Two lines below mark the span: the one containing "The width and height of the screenshot is (1851, 1327)." and the one containing "Select the Inbox". Set down both, plus every line between, exactly as they stand, and nothing else.

#### The input
--------
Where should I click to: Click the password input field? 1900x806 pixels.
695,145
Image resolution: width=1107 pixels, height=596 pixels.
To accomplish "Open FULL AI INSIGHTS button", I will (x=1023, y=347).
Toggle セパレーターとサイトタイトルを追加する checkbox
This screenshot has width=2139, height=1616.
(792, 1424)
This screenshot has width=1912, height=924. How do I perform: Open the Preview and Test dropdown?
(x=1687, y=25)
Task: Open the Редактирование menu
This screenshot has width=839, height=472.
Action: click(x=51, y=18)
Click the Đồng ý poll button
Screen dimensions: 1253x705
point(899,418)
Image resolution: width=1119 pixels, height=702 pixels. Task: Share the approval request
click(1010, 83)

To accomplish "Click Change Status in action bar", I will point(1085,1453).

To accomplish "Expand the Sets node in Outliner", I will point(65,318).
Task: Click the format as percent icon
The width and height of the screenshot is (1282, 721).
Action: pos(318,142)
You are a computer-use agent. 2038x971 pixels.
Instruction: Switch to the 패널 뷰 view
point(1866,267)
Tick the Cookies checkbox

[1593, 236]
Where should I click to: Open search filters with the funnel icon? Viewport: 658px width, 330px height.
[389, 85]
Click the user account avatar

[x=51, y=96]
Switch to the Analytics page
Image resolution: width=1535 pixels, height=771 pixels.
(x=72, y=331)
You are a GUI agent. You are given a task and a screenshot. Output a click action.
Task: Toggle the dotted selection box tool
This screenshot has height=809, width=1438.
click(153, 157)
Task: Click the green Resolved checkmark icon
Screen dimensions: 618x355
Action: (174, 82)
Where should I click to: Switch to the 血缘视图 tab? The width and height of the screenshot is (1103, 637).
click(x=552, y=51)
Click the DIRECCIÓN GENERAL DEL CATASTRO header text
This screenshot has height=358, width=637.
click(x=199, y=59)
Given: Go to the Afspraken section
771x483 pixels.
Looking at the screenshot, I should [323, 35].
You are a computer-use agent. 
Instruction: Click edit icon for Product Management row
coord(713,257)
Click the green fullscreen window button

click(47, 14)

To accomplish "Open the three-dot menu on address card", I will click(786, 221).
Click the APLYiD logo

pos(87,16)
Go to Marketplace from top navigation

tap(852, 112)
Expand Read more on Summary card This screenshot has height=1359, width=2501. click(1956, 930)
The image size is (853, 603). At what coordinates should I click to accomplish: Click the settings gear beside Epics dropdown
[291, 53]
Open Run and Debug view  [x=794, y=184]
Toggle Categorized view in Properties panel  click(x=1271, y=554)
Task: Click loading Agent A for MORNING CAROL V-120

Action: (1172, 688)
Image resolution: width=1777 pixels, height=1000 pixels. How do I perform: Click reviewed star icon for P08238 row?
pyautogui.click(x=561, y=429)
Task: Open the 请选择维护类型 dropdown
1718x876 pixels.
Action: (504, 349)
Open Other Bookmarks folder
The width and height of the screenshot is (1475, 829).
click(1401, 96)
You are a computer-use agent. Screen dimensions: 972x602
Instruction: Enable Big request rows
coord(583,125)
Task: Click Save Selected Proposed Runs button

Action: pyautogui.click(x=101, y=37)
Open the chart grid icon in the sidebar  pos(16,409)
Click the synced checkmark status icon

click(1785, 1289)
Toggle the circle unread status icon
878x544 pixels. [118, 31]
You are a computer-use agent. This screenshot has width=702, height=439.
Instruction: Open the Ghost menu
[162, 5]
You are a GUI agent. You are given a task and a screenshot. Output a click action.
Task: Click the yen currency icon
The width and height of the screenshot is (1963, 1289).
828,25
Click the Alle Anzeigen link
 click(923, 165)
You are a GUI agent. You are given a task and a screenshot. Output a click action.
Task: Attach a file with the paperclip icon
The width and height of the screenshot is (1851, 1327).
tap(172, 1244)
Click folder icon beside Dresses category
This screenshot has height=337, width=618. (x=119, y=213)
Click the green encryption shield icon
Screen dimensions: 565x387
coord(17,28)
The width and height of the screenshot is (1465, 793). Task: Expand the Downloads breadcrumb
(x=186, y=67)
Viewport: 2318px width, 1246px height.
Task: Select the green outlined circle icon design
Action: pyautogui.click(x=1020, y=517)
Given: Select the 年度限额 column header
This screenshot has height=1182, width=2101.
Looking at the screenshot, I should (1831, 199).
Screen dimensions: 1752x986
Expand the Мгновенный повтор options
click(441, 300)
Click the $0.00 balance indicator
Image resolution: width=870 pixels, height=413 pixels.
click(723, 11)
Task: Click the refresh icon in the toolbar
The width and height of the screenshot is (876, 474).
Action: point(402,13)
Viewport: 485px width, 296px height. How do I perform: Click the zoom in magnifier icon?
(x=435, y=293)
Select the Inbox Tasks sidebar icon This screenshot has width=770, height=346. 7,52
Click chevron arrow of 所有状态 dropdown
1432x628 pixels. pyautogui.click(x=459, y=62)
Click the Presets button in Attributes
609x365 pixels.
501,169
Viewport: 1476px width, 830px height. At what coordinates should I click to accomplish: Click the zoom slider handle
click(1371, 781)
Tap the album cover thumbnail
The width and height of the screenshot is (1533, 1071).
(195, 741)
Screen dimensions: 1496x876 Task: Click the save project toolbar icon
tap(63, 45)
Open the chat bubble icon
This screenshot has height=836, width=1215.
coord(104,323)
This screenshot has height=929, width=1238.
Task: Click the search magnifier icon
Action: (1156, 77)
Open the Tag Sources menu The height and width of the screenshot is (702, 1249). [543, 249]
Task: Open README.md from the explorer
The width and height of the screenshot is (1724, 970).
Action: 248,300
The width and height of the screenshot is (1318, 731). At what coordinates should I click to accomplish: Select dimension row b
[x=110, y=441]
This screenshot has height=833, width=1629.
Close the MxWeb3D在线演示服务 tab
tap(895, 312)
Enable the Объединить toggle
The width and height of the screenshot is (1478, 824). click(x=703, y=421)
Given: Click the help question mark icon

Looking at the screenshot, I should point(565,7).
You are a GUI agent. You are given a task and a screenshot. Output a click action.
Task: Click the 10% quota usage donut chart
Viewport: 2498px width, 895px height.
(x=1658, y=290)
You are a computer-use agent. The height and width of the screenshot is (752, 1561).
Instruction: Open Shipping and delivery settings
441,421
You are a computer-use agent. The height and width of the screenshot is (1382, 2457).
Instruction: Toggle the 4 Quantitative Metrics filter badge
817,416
--------
#### Exercise solution
The width and height of the screenshot is (1851, 1327).
tap(172, 1244)
Click folder icon beside Dresses category
This screenshot has height=337, width=618. (x=119, y=213)
Click the green encryption shield icon
Screen dimensions: 565x387
coord(17,28)
The width and height of the screenshot is (1465, 793). Task: Expand the Downloads breadcrumb
(x=186, y=67)
Viewport: 2318px width, 1246px height.
Task: Select the green outlined circle icon design
Action: pyautogui.click(x=1020, y=517)
Given: Select the 年度限额 column header
This screenshot has height=1182, width=2101.
Looking at the screenshot, I should (1831, 199).
Screen dimensions: 1752x986
Expand the Мгновенный повтор options
click(441, 300)
Click the $0.00 balance indicator
Image resolution: width=870 pixels, height=413 pixels.
click(723, 11)
Task: Click the refresh icon in the toolbar
The width and height of the screenshot is (876, 474).
Action: point(402,13)
Viewport: 485px width, 296px height. How do I perform: Click the zoom in magnifier icon?
(x=435, y=293)
Select the Inbox Tasks sidebar icon This screenshot has width=770, height=346. 7,52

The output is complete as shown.